7/ mettre en exécution les mandats d’arrêt internationaux qui ont été émis contre les hors-la loi burundais qui crèchent ici à Kigali, à Bruxelles et ailleurs,

8 / l’appliquer strictement et dans toute sa rigueur la loi pénale contre les criminels car lorsqu’un membre d’une société veut détruire la société qui l’a fait, nourri et logé, de deux choses l’une, soit on le laisse faire et c’est toute la société qui explose, soit dans l’intérêt général, on l’extirpe du corps social (s’il est facile de détruire une communauté dans un laps de temps, il faut des années pour la recoudre) : gouverner c’est prendre les mesures idoines qu’elles soient douloureuses ou pas, le tout dans l’intérêt général et la crédibilité du gouvernement burundais en l’espèce repose sur sa capacité de prendre les décisions ou d’agir pour faire respecter l’honneur et la dignité du Peuple Burundais, lesquels honneur et dignité n’ont pas de prix.

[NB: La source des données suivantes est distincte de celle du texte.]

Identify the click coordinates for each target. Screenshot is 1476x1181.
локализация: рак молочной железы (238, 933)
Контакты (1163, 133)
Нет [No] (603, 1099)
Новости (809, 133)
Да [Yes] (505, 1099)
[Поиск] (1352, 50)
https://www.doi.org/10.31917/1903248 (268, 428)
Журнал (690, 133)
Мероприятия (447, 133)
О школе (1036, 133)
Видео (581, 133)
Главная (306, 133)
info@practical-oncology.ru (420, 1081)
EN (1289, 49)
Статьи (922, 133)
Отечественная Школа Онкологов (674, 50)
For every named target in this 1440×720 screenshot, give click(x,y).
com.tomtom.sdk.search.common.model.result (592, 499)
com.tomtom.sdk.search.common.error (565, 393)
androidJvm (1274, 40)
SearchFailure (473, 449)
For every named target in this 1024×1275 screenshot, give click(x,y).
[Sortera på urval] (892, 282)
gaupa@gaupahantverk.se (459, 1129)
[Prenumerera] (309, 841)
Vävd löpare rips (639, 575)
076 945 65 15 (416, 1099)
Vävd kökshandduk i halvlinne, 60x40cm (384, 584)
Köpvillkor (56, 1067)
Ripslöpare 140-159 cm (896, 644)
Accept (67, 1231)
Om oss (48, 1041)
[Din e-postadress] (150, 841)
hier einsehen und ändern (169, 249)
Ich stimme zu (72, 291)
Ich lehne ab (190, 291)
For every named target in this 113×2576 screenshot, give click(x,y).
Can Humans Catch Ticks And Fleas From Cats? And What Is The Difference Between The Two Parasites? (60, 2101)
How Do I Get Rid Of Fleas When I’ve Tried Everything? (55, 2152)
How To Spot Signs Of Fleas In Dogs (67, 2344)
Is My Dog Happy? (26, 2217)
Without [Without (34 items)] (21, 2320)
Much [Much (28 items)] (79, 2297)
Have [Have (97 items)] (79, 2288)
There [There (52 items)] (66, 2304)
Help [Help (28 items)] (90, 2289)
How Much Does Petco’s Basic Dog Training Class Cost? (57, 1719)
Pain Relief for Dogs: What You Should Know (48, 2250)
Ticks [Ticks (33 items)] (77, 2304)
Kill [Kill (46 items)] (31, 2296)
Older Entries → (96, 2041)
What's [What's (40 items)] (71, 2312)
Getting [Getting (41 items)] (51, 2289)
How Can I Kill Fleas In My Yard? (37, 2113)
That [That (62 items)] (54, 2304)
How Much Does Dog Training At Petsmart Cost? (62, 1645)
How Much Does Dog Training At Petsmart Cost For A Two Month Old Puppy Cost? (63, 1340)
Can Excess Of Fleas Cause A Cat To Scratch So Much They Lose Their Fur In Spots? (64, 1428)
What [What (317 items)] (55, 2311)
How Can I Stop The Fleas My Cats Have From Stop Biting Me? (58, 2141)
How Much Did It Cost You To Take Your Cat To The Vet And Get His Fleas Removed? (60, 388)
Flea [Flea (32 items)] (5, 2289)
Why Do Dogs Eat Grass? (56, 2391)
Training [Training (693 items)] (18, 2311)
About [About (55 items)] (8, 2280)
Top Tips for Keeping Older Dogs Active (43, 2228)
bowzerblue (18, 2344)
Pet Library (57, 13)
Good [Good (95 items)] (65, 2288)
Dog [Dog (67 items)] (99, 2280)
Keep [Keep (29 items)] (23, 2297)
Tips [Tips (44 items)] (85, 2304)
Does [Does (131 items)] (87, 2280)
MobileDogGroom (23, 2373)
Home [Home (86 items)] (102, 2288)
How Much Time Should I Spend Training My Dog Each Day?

Il faut éviter les gesticulations ou des imputations non suivies d’actions. Ce que le Peuple Burundais attend c’est l’action c’est-à-dire réduire définitivement à néant les criminels qui croient être plus fort que le Peuple Burundais et entendent le mettre à genou, en application de la loi. C’est la crédibilité du gouvernement qui est en jeu. Un Homme dépourvu de sens de l’honneur et de dignité même un chien ne peut le respecter. Il faut donc montrer à Kagame qu’il s’est trompé de cible. Tous ceux qui connaissent celui savent qu’il adore le duel. Il faut donc qu’il soit par terre pour qu’il accepte qu’il ne pèse pas grand-chose. Sa haute spécialité c’est l’humiliation, le mépris et les insultes publiques à l’endroit des gens qu’il a ciblés comme en témoignent ses insultes et divagations à l’endroit du Président burundais.